COX: We end up facing three different groups.
There are industrial people, who need to know what to do, when to do it, how to do it safely and why it’s being done that way so that they can deal with the daily change. An industrial graduate has to be on focus, ready to hit the floor.
We have an engineering-technology track, who need to know the science and technology behind why it’s being done [a certain] way so they can participate and communicate in words that mean things to other people. They have to be adaptable.
At the full engineering level, we have a track that’s handled at the four-year institutions. You’ve got to be able to take disparate information which doesn’t seem to connect, pull it together and make sense out of it. And for most engineers, to explain much of what’s happening, that may involve simultaneous differential equations.
We’ve tried to set things up so that now the student starts in the industrial area and completes an associate degree. East Carolina and Appalachian State universities now have programs that will take those industrial-level programs and take them all the way to a bachelor’s degree.
Part of our problem is that we’re not getting enough students coming in who have the expectation of being able to get a job once they complete. Somewhere along the line, we’re not connecting our industrial and mid-tech needs with the population that’s available.
We try to keep our equipment as up-to-date as possible through donations from companies, and we try to create adaptability within our students. We make a change, oblige them to solve a problem and move on. Technology is changing so fast, we’re not able to stay at the leading edge. We can prepare [students] to be ready for that when it drops in their lap — they’ve got the knowledge and skills to be able to keep up with it.
MAZZOLA: The Carolinas has one of the largest concentrations of universities engaged in energy research. Does the area get the recognition it deserves?
It’s difficult for me not to bump into somebody in the energy space who hasn’t passed through Charlotte, because Duke Energy is headquartered here. And Duke Energy is the largest investor-owned utility in the country. Duke has built a great business and franchise here that provides leadership in many respects.
We have some great small businesses here that are path-breaking in certain key areas like remodernization. I’ve been meeting with those companies, because some of them have been spun out of EPIC or because of our great efforts to try to expand startup opportunities here. In their current cohort, there is the largest number of energy startups, I think, in their history. They need support from larger companies. Our Duke friends have already taken up the challenge.
Allowing those new companies to [gain] customers in the future is probably our biggest challenge. How do we do that?
BOWMAN: We recently hosted a forum in Charlotte for local and diverse suppliers to come and engage with Duke Energy. As we start embracing grid modernization and hiring, whether it’s line technicians or engineers or accountants, we want to be able to use those assets that are right here in the Carolinas.
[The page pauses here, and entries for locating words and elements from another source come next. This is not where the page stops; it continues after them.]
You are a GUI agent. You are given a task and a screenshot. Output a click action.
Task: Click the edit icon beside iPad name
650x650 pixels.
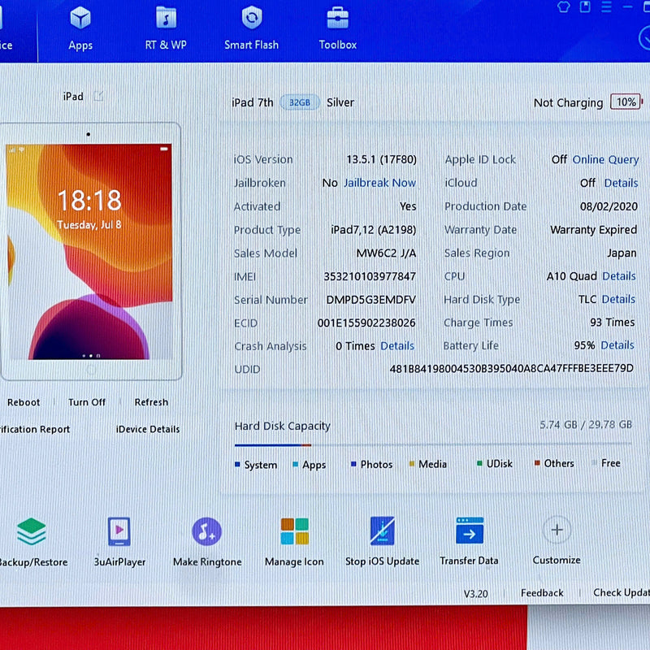(x=98, y=97)
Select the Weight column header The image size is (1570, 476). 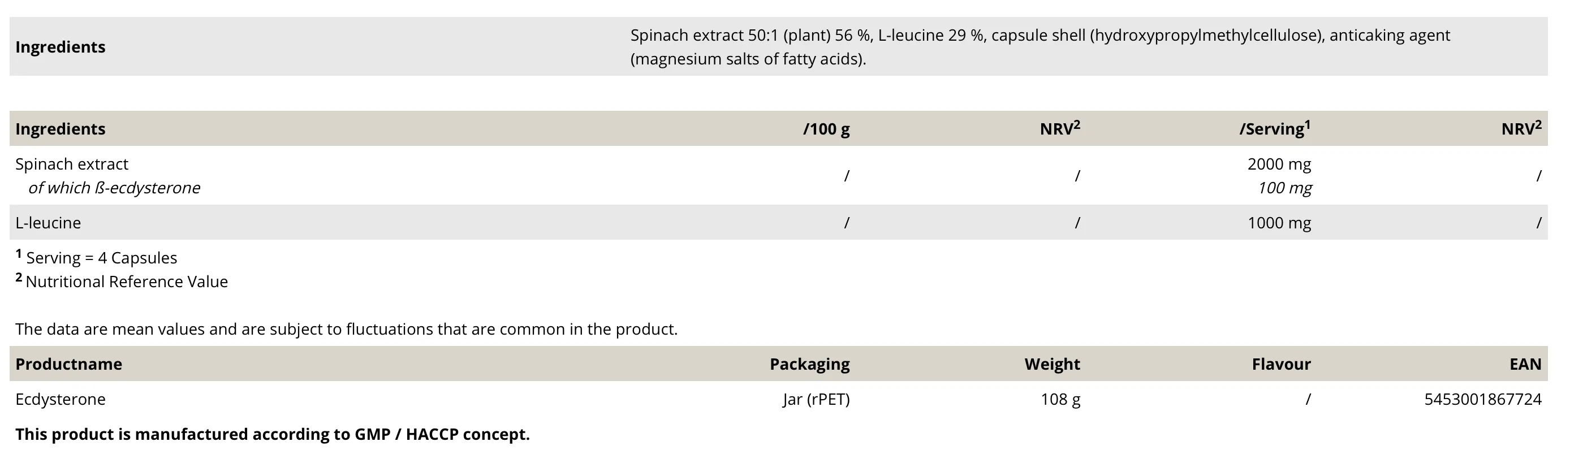click(1052, 364)
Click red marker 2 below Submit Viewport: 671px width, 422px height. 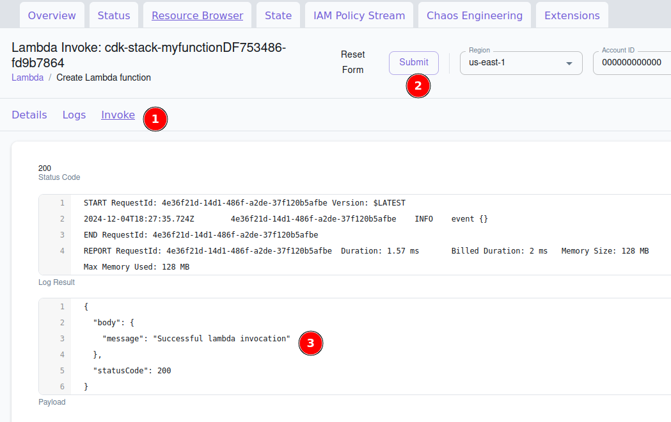(x=418, y=86)
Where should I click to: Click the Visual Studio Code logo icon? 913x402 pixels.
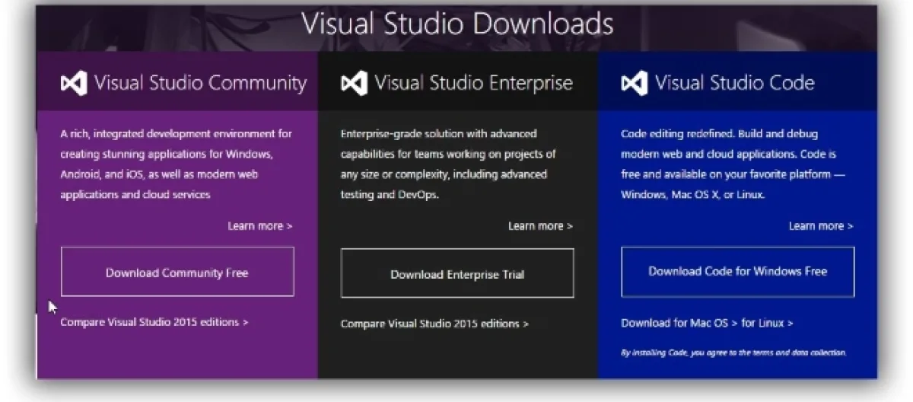(x=635, y=83)
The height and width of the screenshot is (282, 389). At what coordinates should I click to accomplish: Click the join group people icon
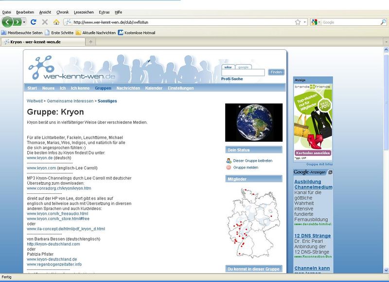click(x=229, y=160)
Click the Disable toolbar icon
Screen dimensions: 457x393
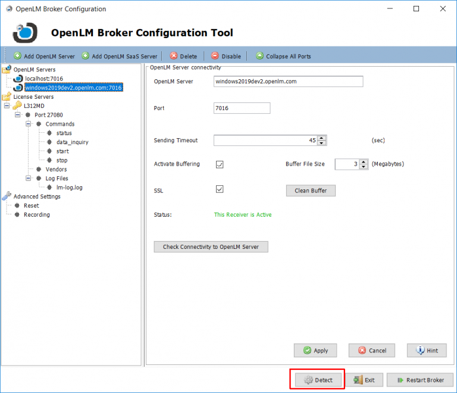click(x=215, y=56)
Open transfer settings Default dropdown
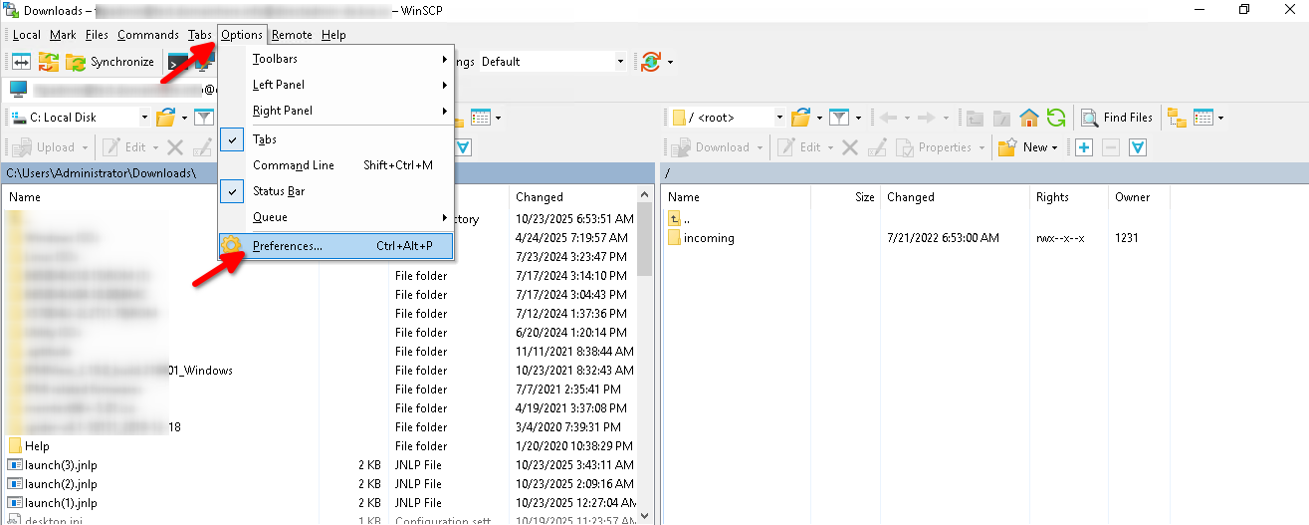1309x525 pixels. pyautogui.click(x=620, y=62)
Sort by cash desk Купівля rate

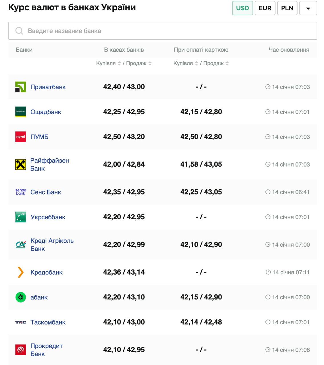(x=119, y=63)
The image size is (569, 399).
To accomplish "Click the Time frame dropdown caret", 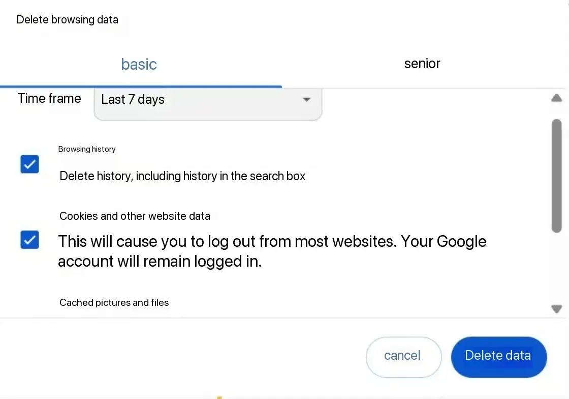I will [307, 99].
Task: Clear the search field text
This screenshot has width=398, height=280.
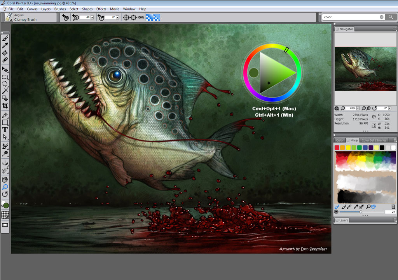Action: [x=381, y=17]
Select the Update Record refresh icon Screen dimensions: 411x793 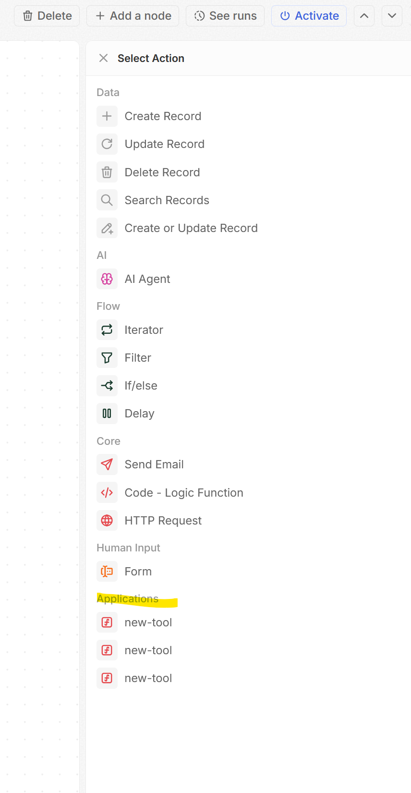pos(107,144)
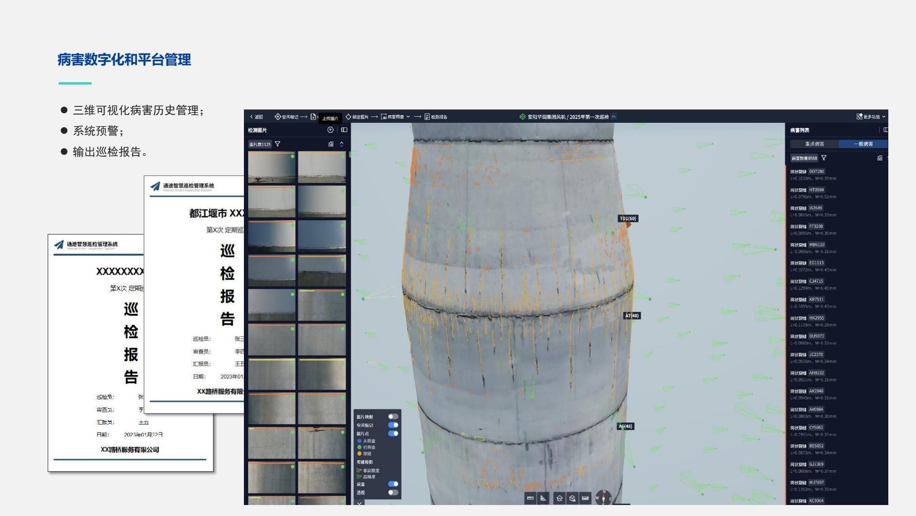
Task: Open the filter beside 图片数1125
Action: coord(278,144)
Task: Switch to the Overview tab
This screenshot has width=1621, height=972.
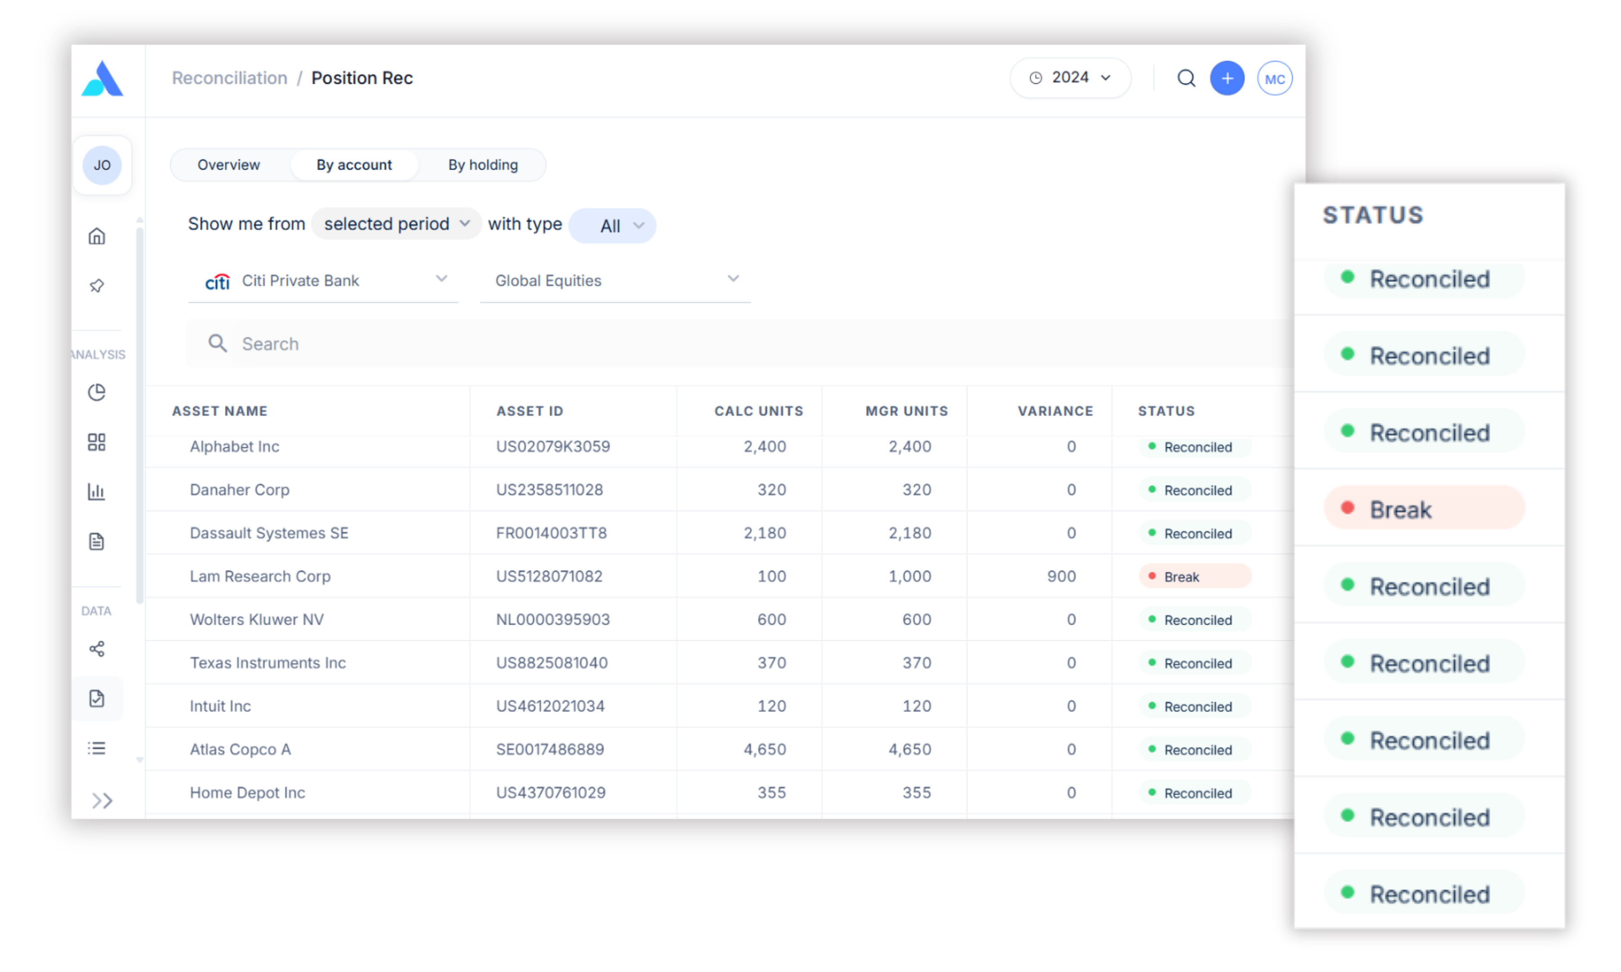Action: coord(229,165)
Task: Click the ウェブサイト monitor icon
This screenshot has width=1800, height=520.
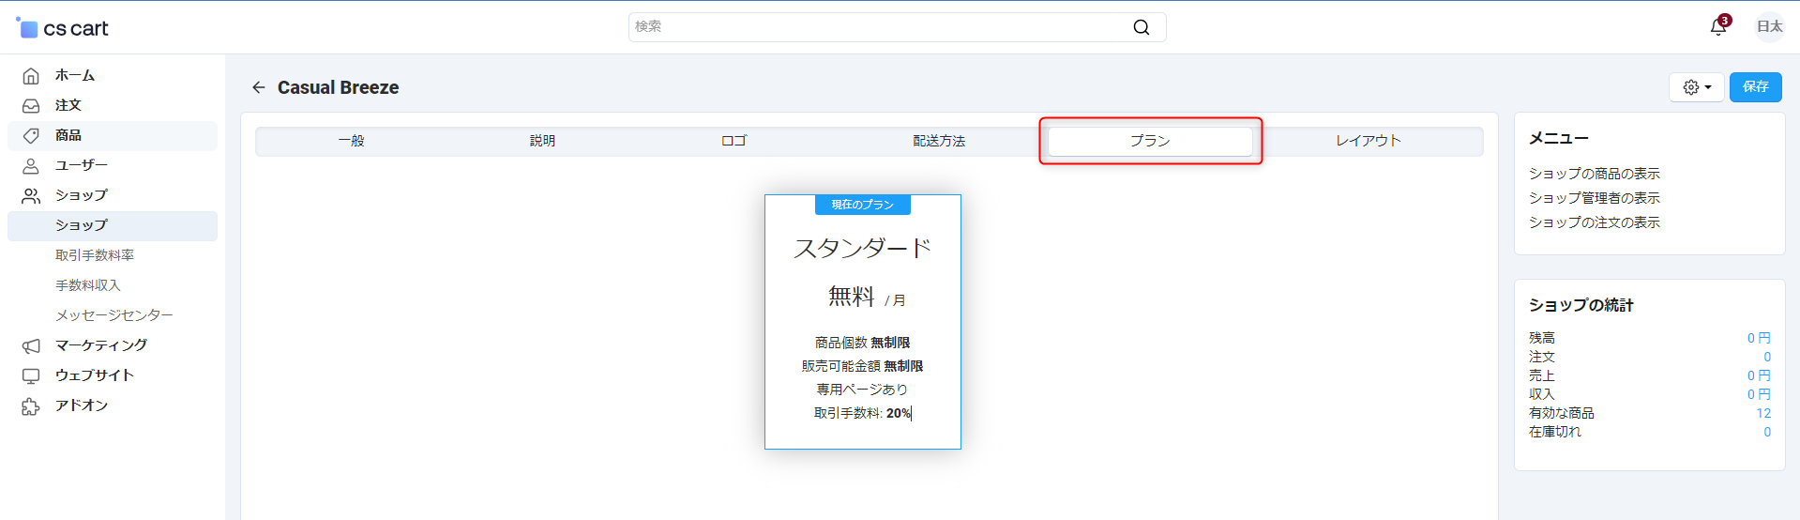Action: coord(31,375)
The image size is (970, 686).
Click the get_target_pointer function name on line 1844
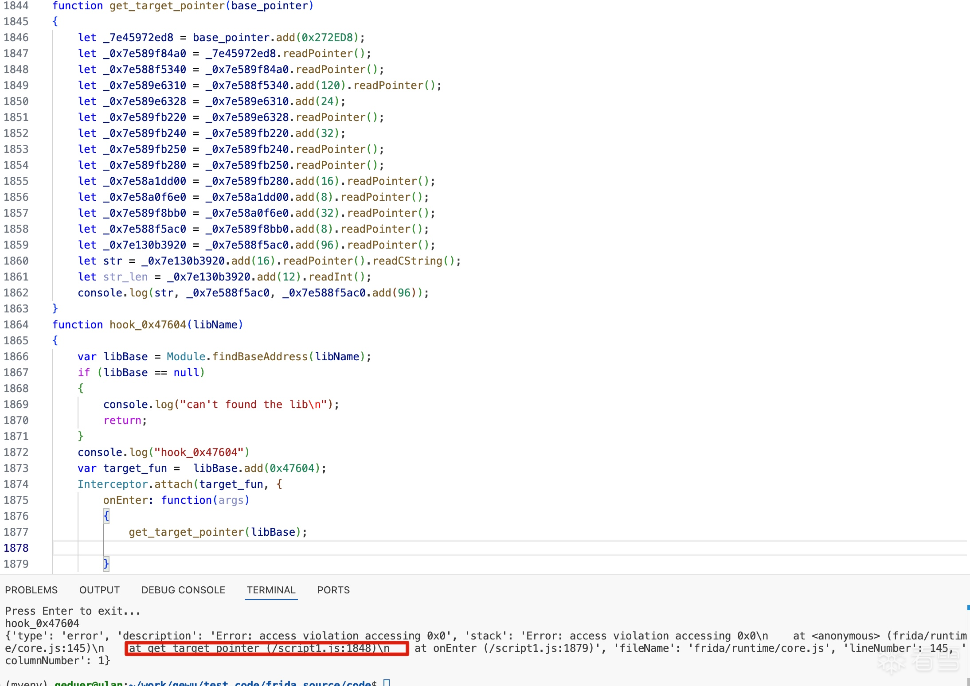pyautogui.click(x=167, y=6)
We want to hire the local and the diverse suppliers right here in North Carolina. We do want to reach out and engage with that great pool of resources in our state.
Are there opportunities to tap into global markets? Is the energy industry working the available conduits?
CHERRY: A lot of times it’s daunting to figure out exactly where you want to go to make connections and where you could find a company that can make business deals with other members. Sometimes it’s a little bit overwhelming, just to see all of the places that you could end up going. I think that’s part of the issue — trying to sift through the volume of places and trying to find the ones that are the most fruitful.
DALTON: We’re very, very close to Latin America and to Africa. There’s an opportunity if we go beyond the borders. Groups from other parts of the world have come here to Charlotte and Raleigh to meet. Folks are finding us. It’s an opportunity to find collaboration. The other thing we have is infrastructure. North Carolina is poised. We understand the world is flat. There is a huge economy out there. We just have to take advantage of it.